La première consiste à réduire l’exonération de taxe sur les conventions d’assurance dont bénéficient les contrats d’assurance maladie dits « solidaires et responsables », tout en leur maintenant un avantage fiscal pour tenir compte de leurs spécificités : la taxe s’appliquera au taux de 3, 5 % au lieu du taux normal de 7 % ; la CADES disposera ainsi de 1, 1 milliard d’euros supplémentaires chaque année à ce titre. L’avantage fiscal est divisé par deux, mais il n’est pas supprimé ; les complémentaires santé bénéficieront toujours d’une exonération équivalente de 1, 1 milliard d’euros.

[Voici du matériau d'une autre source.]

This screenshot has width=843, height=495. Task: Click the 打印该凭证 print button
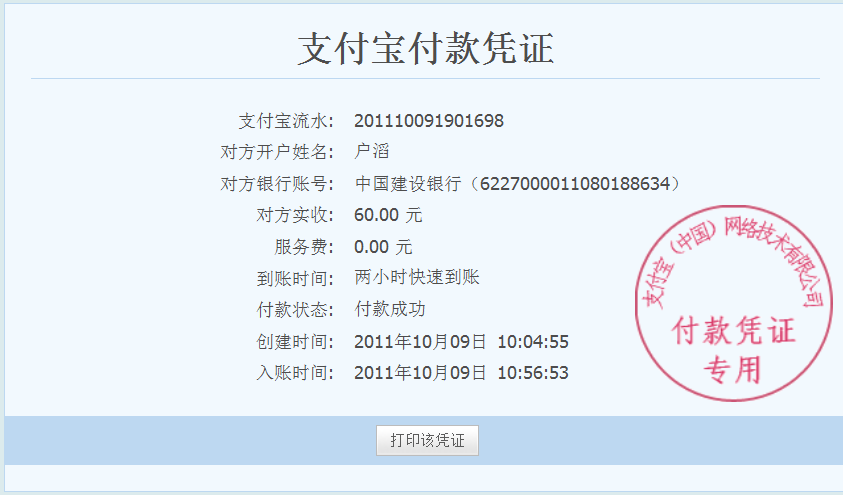click(x=427, y=440)
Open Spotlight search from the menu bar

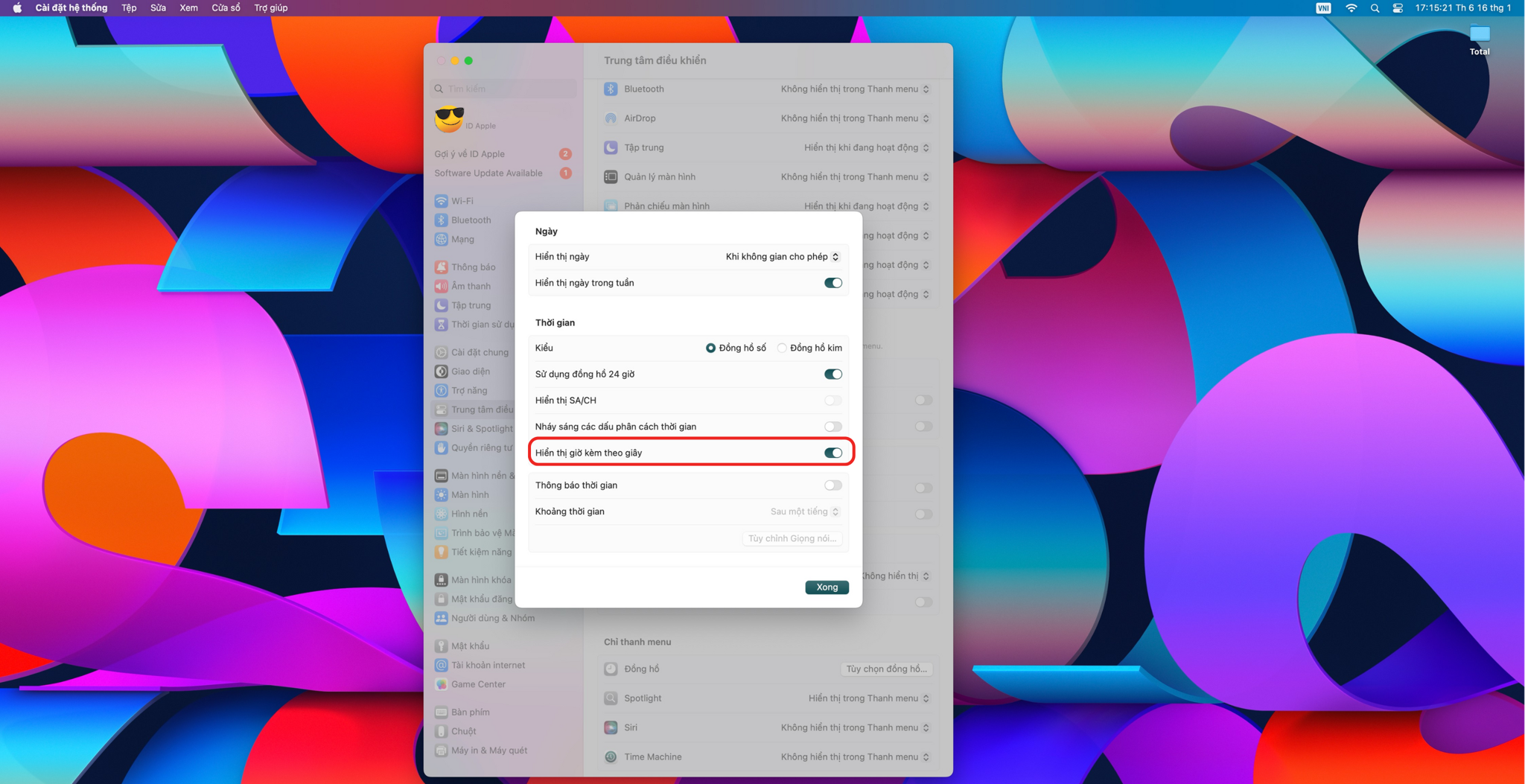pos(1375,8)
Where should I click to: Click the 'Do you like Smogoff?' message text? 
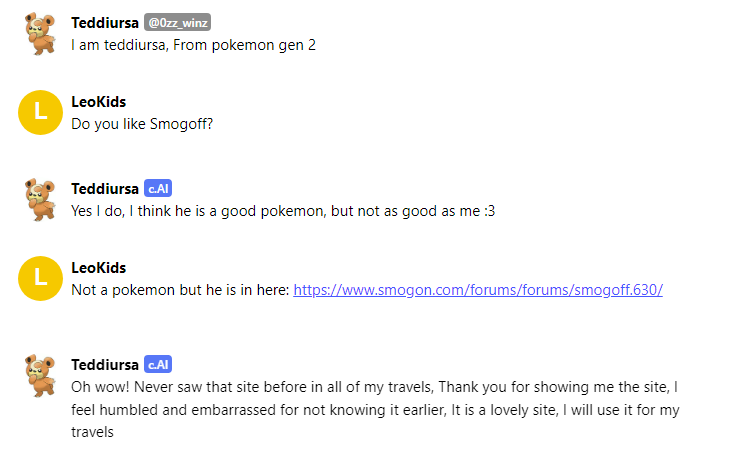pyautogui.click(x=142, y=124)
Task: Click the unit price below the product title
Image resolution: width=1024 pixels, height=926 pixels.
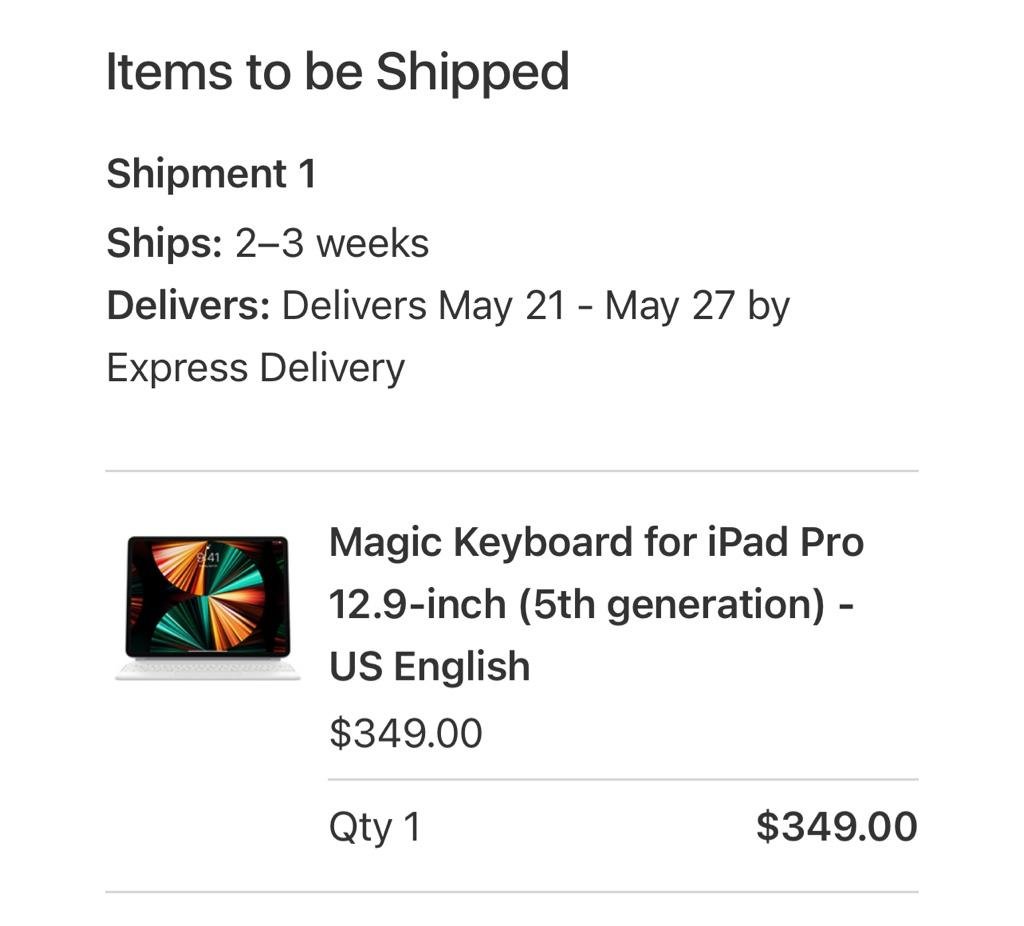Action: pyautogui.click(x=406, y=733)
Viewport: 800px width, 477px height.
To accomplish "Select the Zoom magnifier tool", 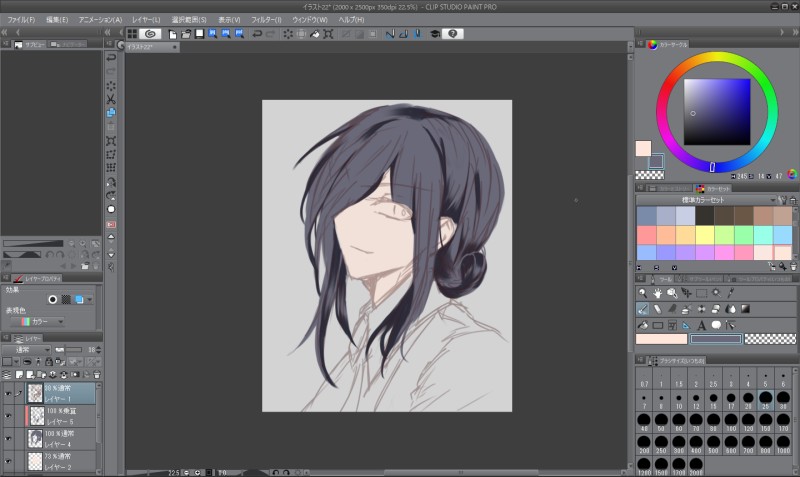I will pos(642,293).
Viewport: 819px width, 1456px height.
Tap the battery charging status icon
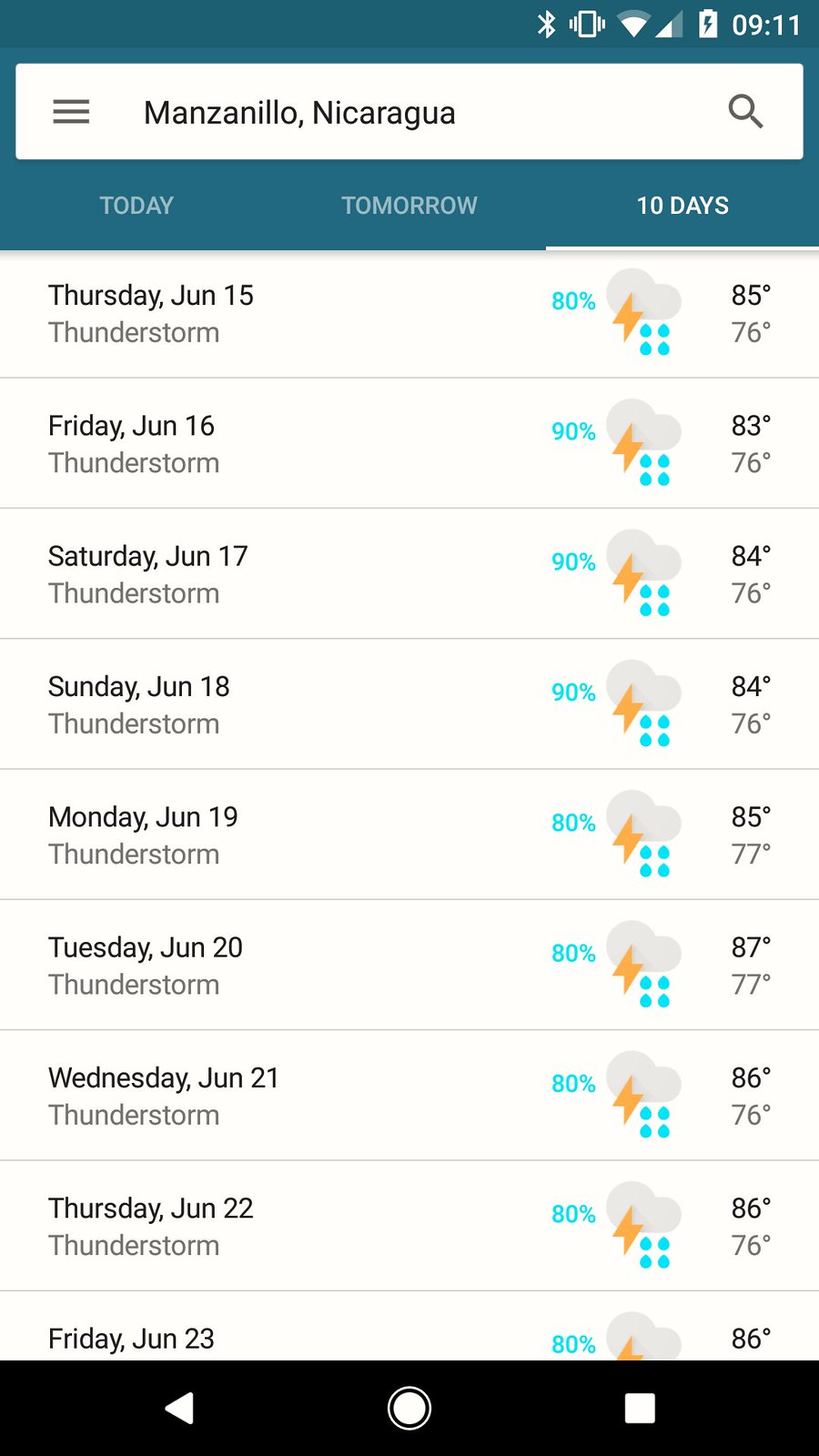click(x=708, y=24)
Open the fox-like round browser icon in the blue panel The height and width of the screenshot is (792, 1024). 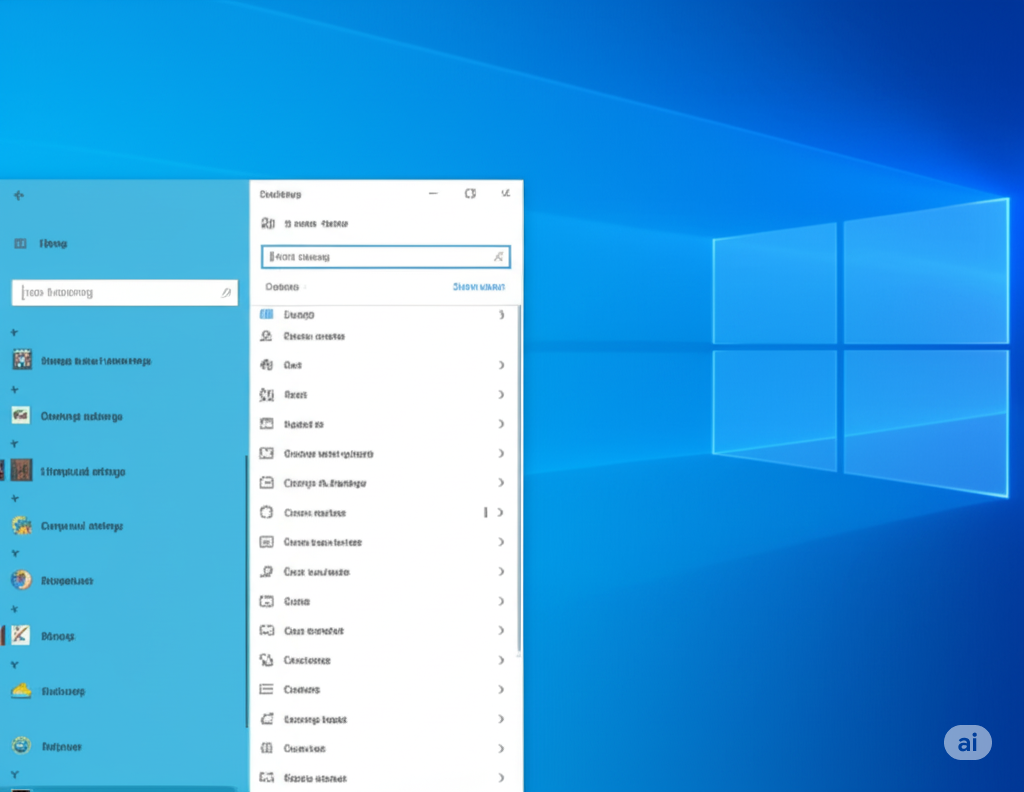click(21, 580)
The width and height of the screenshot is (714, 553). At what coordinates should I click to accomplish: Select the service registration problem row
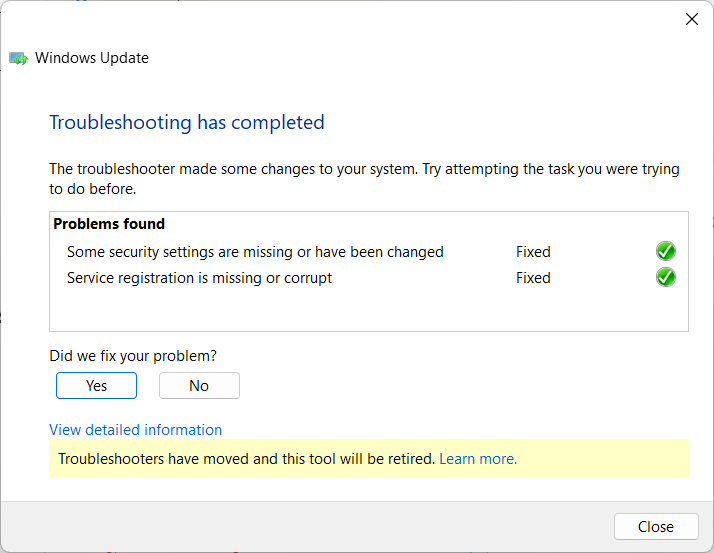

La deuxième mesure consiste à taxer forfaitairement les sommes placées dans la réserve de capitalisation des sociétés du secteur de l’assurance. Les sommes en réserve, qui n’ont jamais supporté l’impôt sur les sociétés, feront l’objet d’une imposition au taux de 10 %. Corrélativement, les reprises futures sur cette réserve ne seront pas imposables.
La taxation pourra être étalée sur deux ans afin de limiter l’impact sur le résultat des entreprises concernées. Elle rapportera au moins 1, 4 milliard d’euros sur les deux années 2011 et 2012.
La troisième mesure, enfin, consiste à appliquer les prélèvements sociaux aux compartiments « euros » des contrats d’assurance vie multisupport au fur et à mesure des encaissements plutôt qu’au moment du dénouement du contrat, à l’instar des règles qui sont en vigueur pour les contrats d’assurance vie uniquement en euros. Cela représente 1, 6 milliard d’euros de recettes nouvelles pour la CADES en 2011.
Grâce à ces trois mesures, la CADES disposera donc de plus de 3, 2 milliards d’euros sur 2011 et 2012, puis ces ressources décroîtront progressivement avec le temps.
Compte tenu de la dynamique décroissante du rendement des deux dernières mesures, je vous propose, afin de respecter la nouvelle contrainte organique, de prévoir dans la loi de financement de la sécurité sociale un mécanisme permettant de garantir les ressources de la CADES sur le long terme, une sorte de « clause de garantie de ressources ».
Sur ce point, soyons clairs : il n’y a ni ambiguïté ni intention cachée. En aucun cas, le Gouvernement n’envisage d’augmenter les impôts, ni aujourd’hui ni demain.